* Given request: Count the lines in the rows below that contain the string "icon". Reply with the number only.

Screen grounding rows:
start
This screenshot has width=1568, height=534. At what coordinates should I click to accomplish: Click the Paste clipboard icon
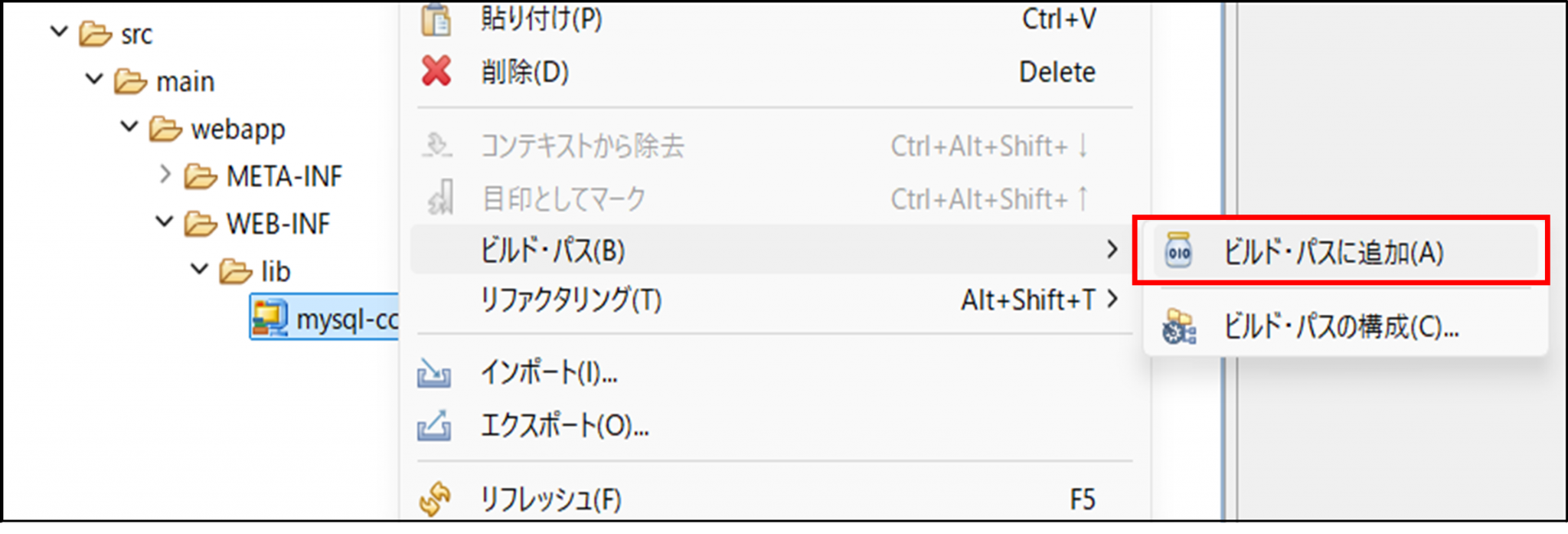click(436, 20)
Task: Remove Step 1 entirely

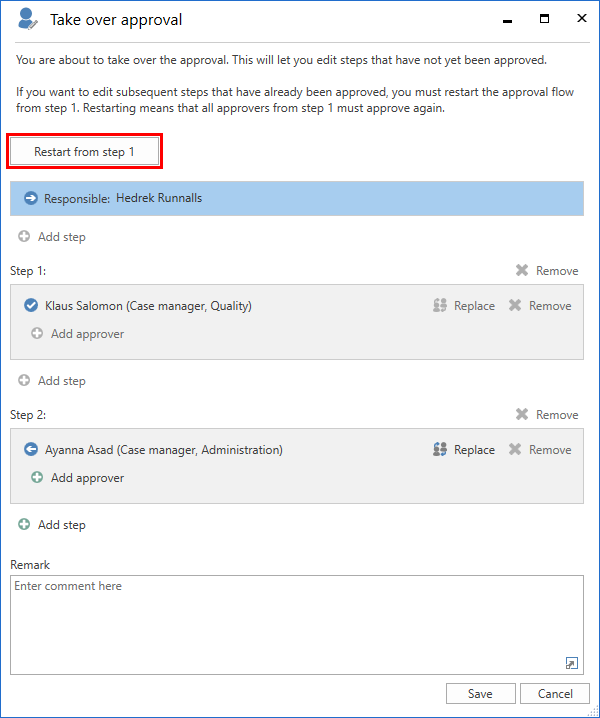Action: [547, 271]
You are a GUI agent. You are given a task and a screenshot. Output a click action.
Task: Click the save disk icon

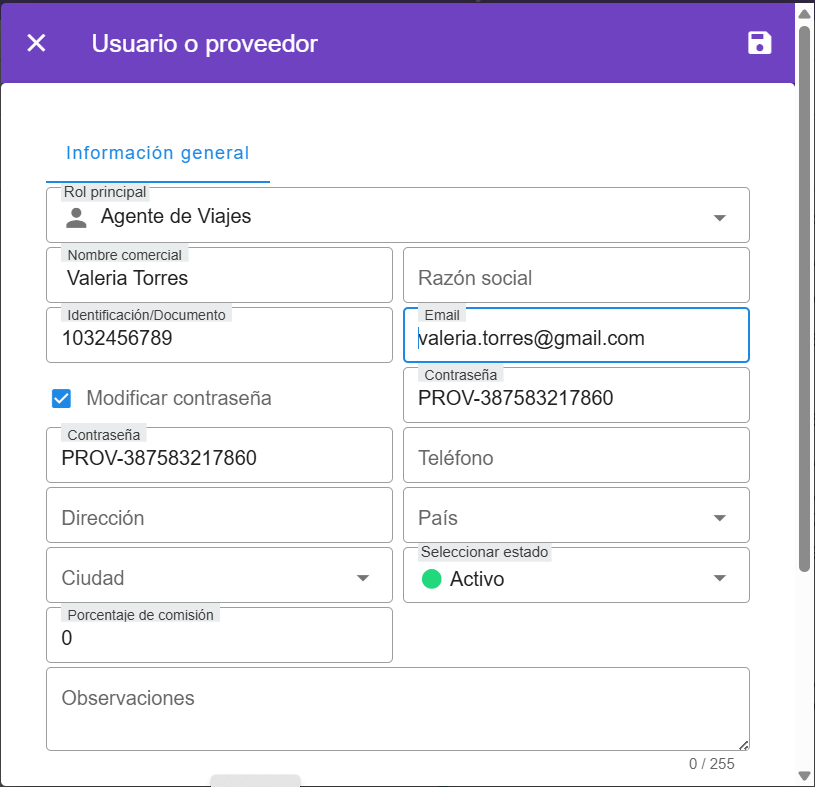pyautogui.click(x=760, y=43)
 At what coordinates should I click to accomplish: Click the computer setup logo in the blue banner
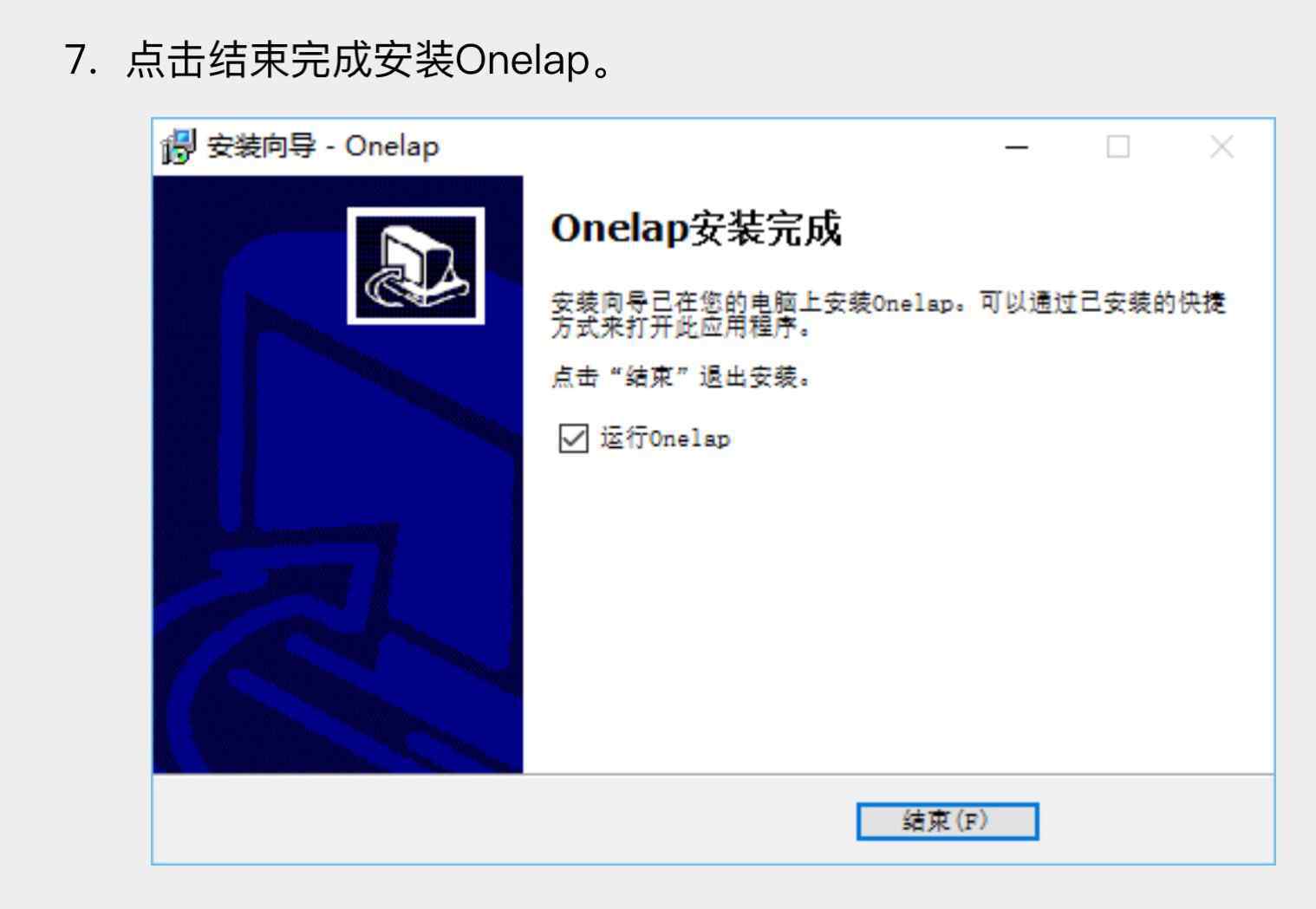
end
* Finished answer: 2